Thursday, May 24, 2018

20 - Was James Moriarty the best CMO Ever?


“He is the Napoleon of crime, Watson. He is the organizer of half that is evil and of nearly all that is undetected in this great city, He is a genius, a philosopher, an abstract thinker. He has a brain of the first order. He sits motionless, like a spider in the center of its web, but that web has a thousand radiations, and he knows well every quiver of each of them..”

Now hold on…not for a minute am I suggesting that CMOs follow the nefarious actions of the fictitious master criminal but there are parallels between how Conan Doyle visualized Moriarty running his underground organization and the expectations stacked up against modern marketers. Before we get into that, Moriarty had an absolutely unique position in the annals of crime – he was -A criminal consultant much like Sherlock himself –the world’s first consulting detective. Like Holmes expounds Moriarty’s role–“He does little himself. He only plans.”

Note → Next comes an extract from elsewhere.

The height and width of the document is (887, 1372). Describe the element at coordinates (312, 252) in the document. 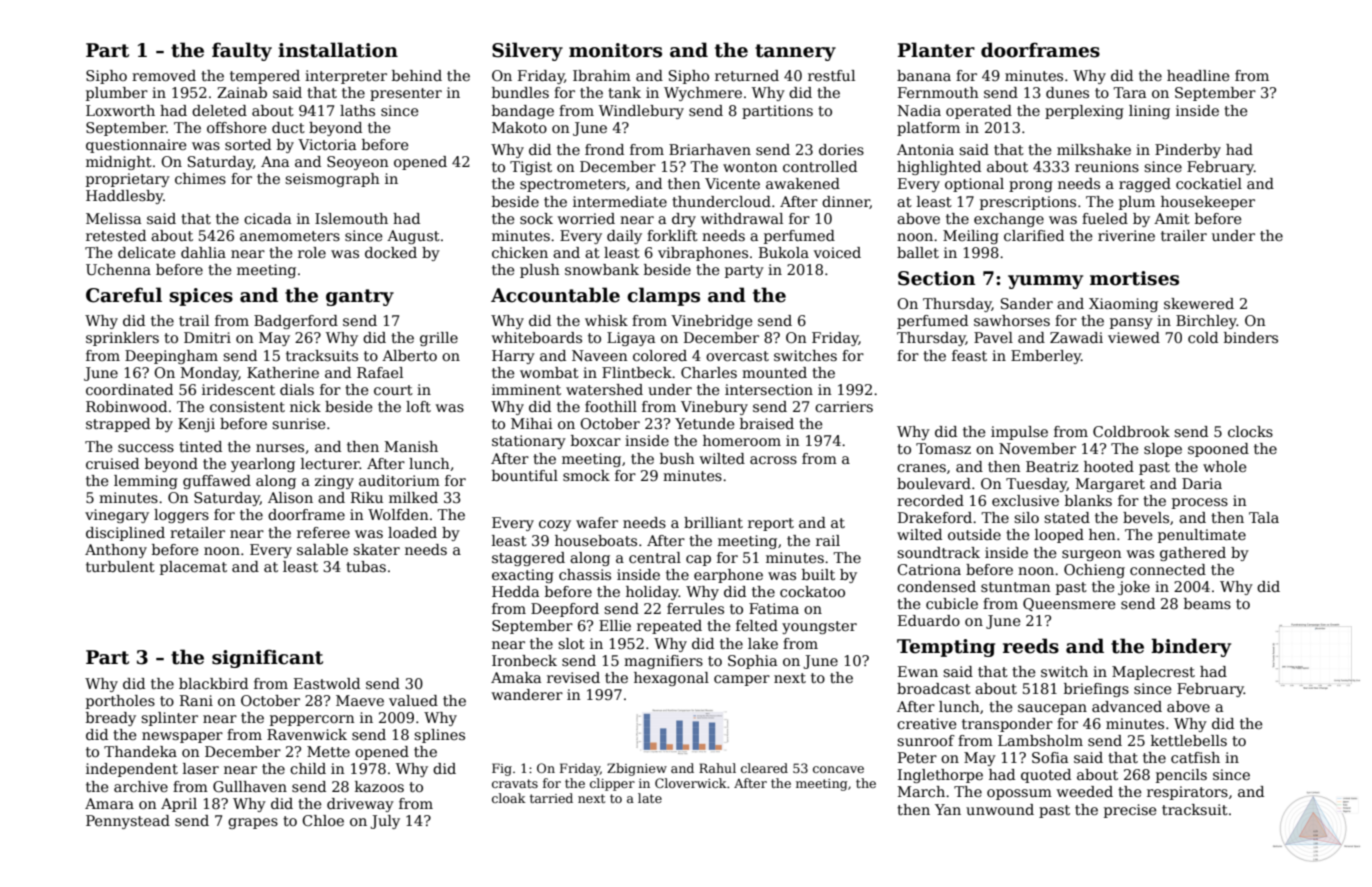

 Now to the common traits between the fictitious criminal master mind’s organization and a Modern marketing organization. Moriarty was an assignment based consultant – a Napoleon of crime.

1) He delivered the blue print for the “finalized approach” –(pun intended) to execute an assignment –end to end. –“.First he would content himself by using his machinery in order to find their victim. Then he would indicate how the matter might be treated. Finally, when he read in the reports of the failure of this agent, he would step in himself with a master touch. “ –The Valley of Fear - Think Customer Lifecycle.

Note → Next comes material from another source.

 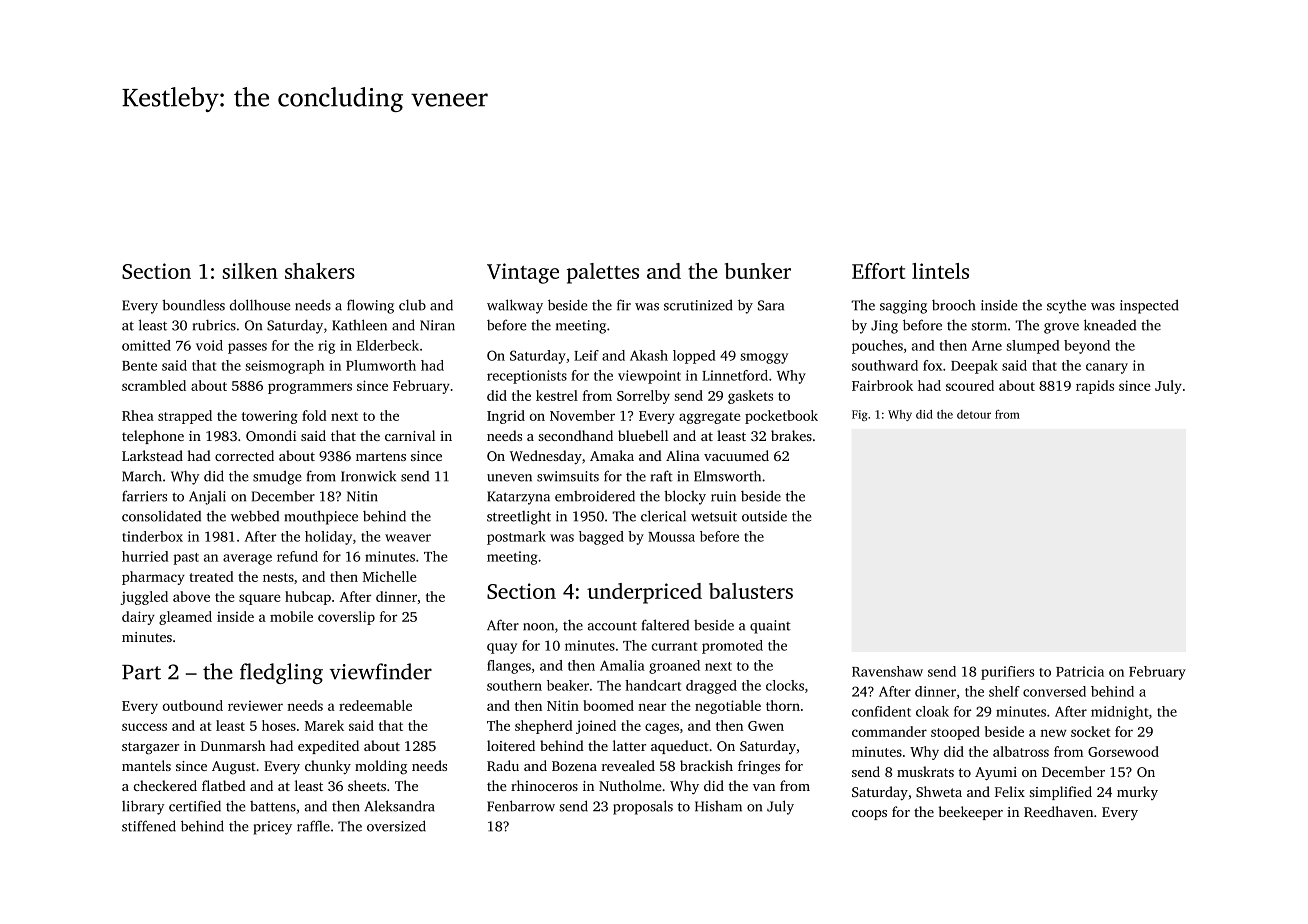 What do you see at coordinates (185, 618) in the page?
I see `gleamed` at bounding box center [185, 618].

2)He allocated, hand picked the right tools, people and skills to bring the assignment to closure.-“Ha! It came like that, did it?” said Holmes, thoughtfully. “Well, I've no doubt it was well stage-managed. There is a master hand here. It is no case of sawed-off shot-guns and clumsy six-shooters. You can tell an old master by the sweep of his brush. I can tell a Moriarty when I see one. .” –The Valley of Fear. 
 Think Mature Marketing Technology, Cross Channel and Personalization.

3)He innovated constantly -“The old shikari’s nerves have not lost their steadiness nor his eyes their keenness. A soft revolver bullet, as you perceive, Watson. There’s genius in that, for who would expect to find such a thing fired from an air-gun.” Adventure of the Empty House. Think Send Time Optimization, Geo Fencing and Predictive marketing.

4)He always knew where and how to get to his target.-"You will get no worse than your deserts from      that, Mr. Douglas. But I would ask you how did this man know that you lived here, or how to get into your house, or where to hide to get you?” The Tragedy at BirlStone. Think Behavioural Targeting & Omni Channel.

5)Finally, a word about Mycroft Holmes “The conclusions of every department are passed to him, and   he is the central exchange, the clearinghouse, which makes out the balance. All other men are specialists, but his specialism is omniscience.” –The Adventure of the Bruce-Partington Plans. Think Integrating Brands and Business Strategy across Sales, Service and Operations.

In summary, the CMO is now a C-Suite operator who is responsible for corporate customer interactions across myriad functions and direct the ebb, flow, context and relevancy of those responses.